## Items
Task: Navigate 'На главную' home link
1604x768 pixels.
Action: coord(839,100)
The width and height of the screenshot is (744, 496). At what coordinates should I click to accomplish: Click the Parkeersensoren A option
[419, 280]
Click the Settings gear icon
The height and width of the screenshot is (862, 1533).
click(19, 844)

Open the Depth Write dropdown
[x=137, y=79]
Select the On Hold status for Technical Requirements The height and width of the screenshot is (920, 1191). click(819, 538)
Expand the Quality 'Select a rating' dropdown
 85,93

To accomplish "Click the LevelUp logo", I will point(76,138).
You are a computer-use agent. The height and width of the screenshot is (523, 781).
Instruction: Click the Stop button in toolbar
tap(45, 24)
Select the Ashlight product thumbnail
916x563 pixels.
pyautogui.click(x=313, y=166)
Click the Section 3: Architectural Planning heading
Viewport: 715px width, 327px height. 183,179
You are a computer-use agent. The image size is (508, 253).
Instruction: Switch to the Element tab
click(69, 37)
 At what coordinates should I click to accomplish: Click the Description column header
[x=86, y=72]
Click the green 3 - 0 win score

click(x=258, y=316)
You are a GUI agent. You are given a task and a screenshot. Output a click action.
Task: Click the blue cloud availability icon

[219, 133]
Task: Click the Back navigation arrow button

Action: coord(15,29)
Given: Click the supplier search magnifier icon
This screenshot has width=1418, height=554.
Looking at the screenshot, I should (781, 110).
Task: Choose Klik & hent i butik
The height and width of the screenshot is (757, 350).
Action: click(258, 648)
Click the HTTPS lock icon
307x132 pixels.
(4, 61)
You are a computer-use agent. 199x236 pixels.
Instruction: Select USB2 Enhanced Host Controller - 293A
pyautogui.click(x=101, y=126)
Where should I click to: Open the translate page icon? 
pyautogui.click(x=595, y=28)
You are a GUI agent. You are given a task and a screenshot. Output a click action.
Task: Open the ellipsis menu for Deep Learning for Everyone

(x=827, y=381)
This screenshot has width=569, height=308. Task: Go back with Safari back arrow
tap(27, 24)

## Exercise instructions
Format the data above, from its first line through the line containing "pyautogui.click(x=595, y=28)", both included, as a JSON list of strings with one string per line and blank lines omitted.

## Task result
[
  "Task: Navigate 'На главную' home link",
  "1604x768 pixels.",
  "Action: coord(839,100)",
  "The width and height of the screenshot is (744, 496). At what coordinates should I click to accomplish: Click the Parkeersensoren A option",
  "[419, 280]",
  "Click the Settings gear icon",
  "The height and width of the screenshot is (862, 1533).",
  "click(19, 844)",
  "Open the Depth Write dropdown",
  "[x=137, y=79]",
  "Select the On Hold status for Technical Requirements The height and width of the screenshot is (920, 1191). click(819, 538)",
  "Expand the Quality 'Select a rating' dropdown",
  " 85,93",
  "To accomplish \"Click the LevelUp logo\", I will point(76,138).",
  "You are a computer-use agent. The height and width of the screenshot is (523, 781).",
  "Instruction: Click the Stop button in toolbar",
  "tap(45, 24)",
  "Select the Ashlight product thumbnail",
  "916x563 pixels.",
  "pyautogui.click(x=313, y=166)",
  "Click the Section 3: Architectural Planning heading",
  "Viewport: 715px width, 327px height. 183,179",
  "You are a computer-use agent. The image size is (508, 253).",
  "Instruction: Switch to the Element tab",
  "click(69, 37)",
  " At what coordinates should I click to accomplish: Click the Description column header",
  "[x=86, y=72]",
  "Click the green 3 - 0 win score",
  "click(x=258, y=316)",
  "You are a GUI agent. You are given a task and a screenshot. Output a click action.",
  "Task: Click the blue cloud availability icon",
  "[219, 133]",
  "Task: Click the Back navigation arrow button",
  "Action: coord(15,29)",
  "Given: Click the supplier search magnifier icon",
  "This screenshot has width=1418, height=554.",
  "Looking at the screenshot, I should (781, 110).",
  "Task: Choose Klik & hent i butik",
  "The height and width of the screenshot is (757, 350).",
  "Action: click(258, 648)",
  "Click the HTTPS lock icon",
  "307x132 pixels.",
  "(4, 61)",
  "You are a computer-use agent. 199x236 pixels.",
  "Instruction: Select USB2 Enhanced Host Controller - 293A",
  "pyautogui.click(x=101, y=126)",
  "Where should I click to: Open the translate page icon? ",
  "pyautogui.click(x=595, y=28)"
]